06. October 2011: Announcing Kolab Server 2.3.4

Kolab Systems AG is pleased to announce the fourth bug fix release to the Kolab Groupware Server: version 2.3.4

This release had a short cycle and only a few updated packages. It fixes a particular build error that affected many people and also includes a fix for the recently-discovered Range header DoS vulnerability in the Apache web server.

SECURITY UPDATES

  • apache: Security update to 2.2.21 fixing CVE-2011-3192

BUGFIXES

  • imapd: The build error in imapd was fixed.
  • kolab-webadmin: The ActiveSync configuration is back again.
  • kolab-z-push: New version with bugfixes for various Nokia phones.
  • z-push: New upstream version with many bug fixes.

For a complete list of changes please refer to http://files.kolab.org/server/release/kolab-server-2.3.4/sources/release-notes.txt

UPGRADING

There are no special considerations in upgrading from any other Kolab 2.3 release.
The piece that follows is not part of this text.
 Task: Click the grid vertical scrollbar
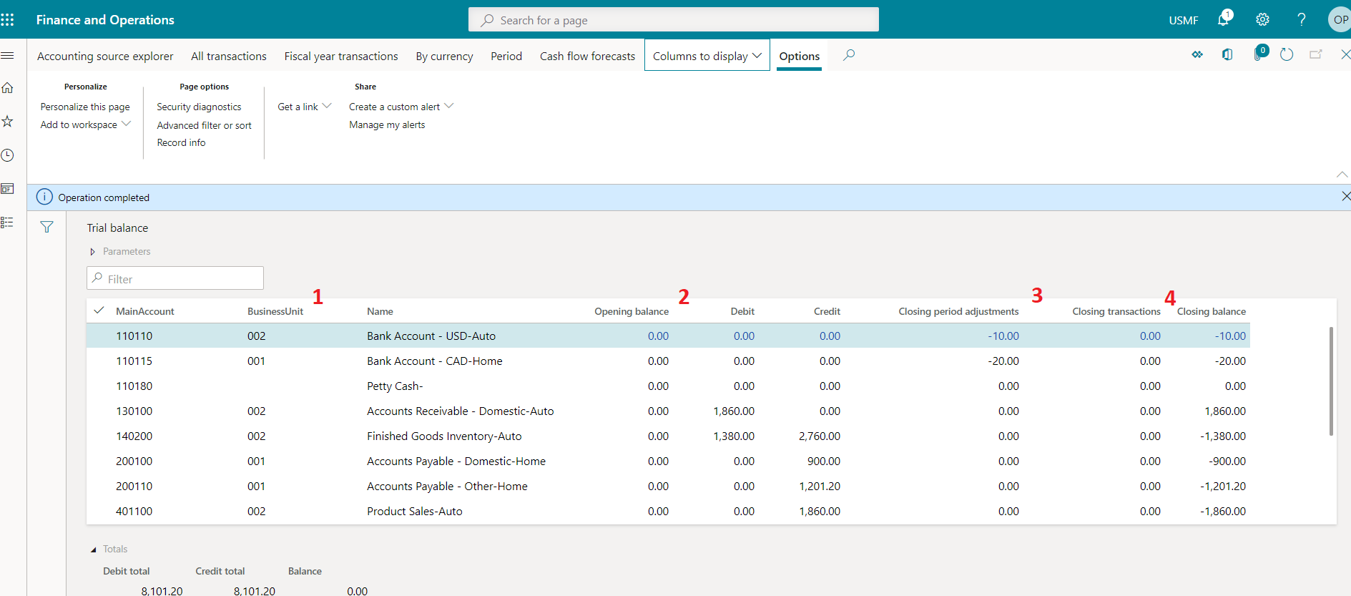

If you are upgrading from 2.2.4, please follow the instructions to upgrade from 2.2.4 to 2.3.0 as outlined in http://files.kolab.org/server/release/kolab-server-2.3.1/sources/1st.README

DOWNLOADS

Binary packages for Debian GNU/Linux 6.0 (Squeeze/stable) and 5.0 (Lenny/oldstable) on x86 platforms can be found next to the sources: http://files.kolab.org/server/release/kolab-server-2.3.4/

As soon as they have synced, you can also use the the mirrors listed on http://kolab.org/mirrors.html

You can check the integrity of the downloaded files by importing our file distribution key and verify the OpenPGP signature and SHA1 checksums:

  • $ wget https://ssl.intevation.de/Intevation-Distribution-Key.asc
  • $ gpg --import Intevation-Distribution-Key.asc
  • $ gpg --verify SHA1SUMS.sig
  • $ sha1sum -c SHA1SUMS

BUGS

Please report bugs in our bug tracker at https://bugzilla.kolabsys.com/